Objective attained. The house features a sunny simplicity of layout and massing that allows the exterior to enjoy a sleek contemporary feel. Palmer kept the roof slope low-slung and sheathed the exterior walls with light-colored, face-cut limestone and smooth white stucco. “No Tuscan beige for this place,” he insists. Meanwhile, the interiors were created with an open-plan concept to expose the rooms to the best aspects of the site: wide-open skies and broad vistas of rolling terrain. “The house is clean, airy and light-filled,” says Palmer. 

Another reason why the house feels so fresh is the straightforward nature of the details. Palmer used short tail rafters and closed the soffit where the exterior wall meets the roof, allowing the eye to make an easy transition to the sky. The guardrails, too, have a featherweight feel. “We used steel and stainless steel so there are no heavy walls between the residents and the views,” Palmer says. “Outdoors or indoors.”

Indeed, the interior feels as casually coastal as the exterior. The rooms lay out as an L shape focused on the pool, which commands attention with arcing water jets. The living room volume opens high up to a suite of bedrooms and guest rooms upstairs, while the lower level is focused on family living.

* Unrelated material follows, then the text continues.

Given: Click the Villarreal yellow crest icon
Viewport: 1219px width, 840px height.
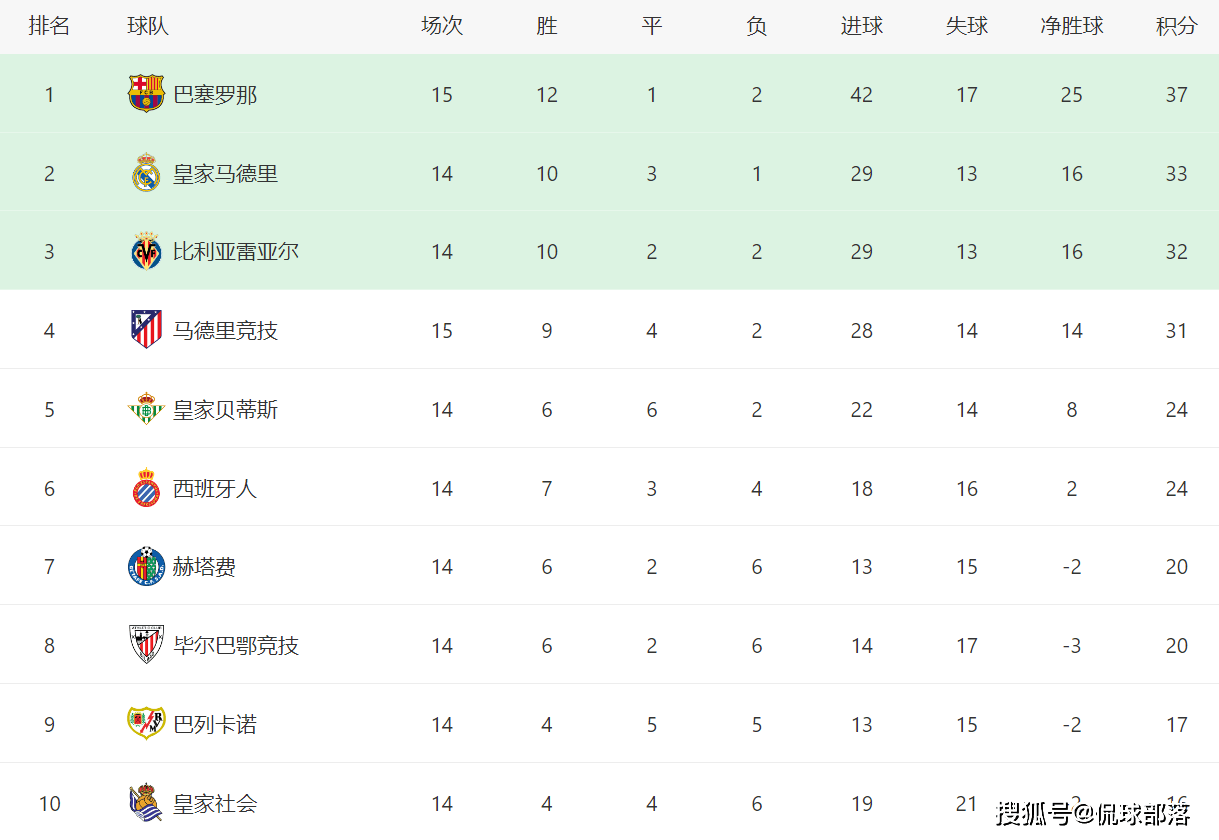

The shape was partly determined by the size and arrangement of the site, says builder Rick Margiotta, whose crew had to move a lot of soil around to get the house to sit exactly where it belongs. Once that was done, though, they were building on solid rock. “Nothing makes a homeowner feel more secure,” Margiotta says.

The current owners of the house, a family of five, were looking at another home nearby for their transfer to the United States from Germany. “They didn’t like the house, but they loved the interiors, which I had done,” says designer Joy Kling. So when the family found this place, which suited them perfectly, they hired Kling to furnish it. “It has the up-to-date feel they wanted for their life in Austin,” the designer says: “functional, minimal and modern.”

Those ideas were already well along, thanks to the good bones Palmer had created. “We pulled out just a few baroque statements,” Kling says, referring to some trim and built-ins. Then she had the entire house painted white, staining even the concrete floors with a snowy additive. “We wanted a clean slate,” she says, “for all the great art and flashes of color.”

Kling finessed the interior spaces by drafting uncomplicated storylines for each room. The living area allows for entertaining with its openness and face-to-face sofas. Two pewter-toned built-ins provide a touch of shimmery glamour. The kitchen-family room area is awash in white marble and anchored with dark wenge wood cabinets. A white lacquer table and darkly upholstered sectional continue the theme of light and dark. The simplest bed imaginable keeps the master bedroom feeling cool and Zen-like.

The art collection is a meet-up of Europe and Texas. An Olaf Probst piece was a going-away gift from the homeowners’ German friends, while an abstract oil painting by Texan Kevin Greer holds pride of place in the living room. From each work, Kling pulled colors for rugs and accents. “Art is the perfect guide for accessories,” she says.

And while the house has a variety of influences, says Palmer, the secret to its overall appeal is amazingly uncomplicated: “When you’re in this house, you feel as if you’re on vacation.”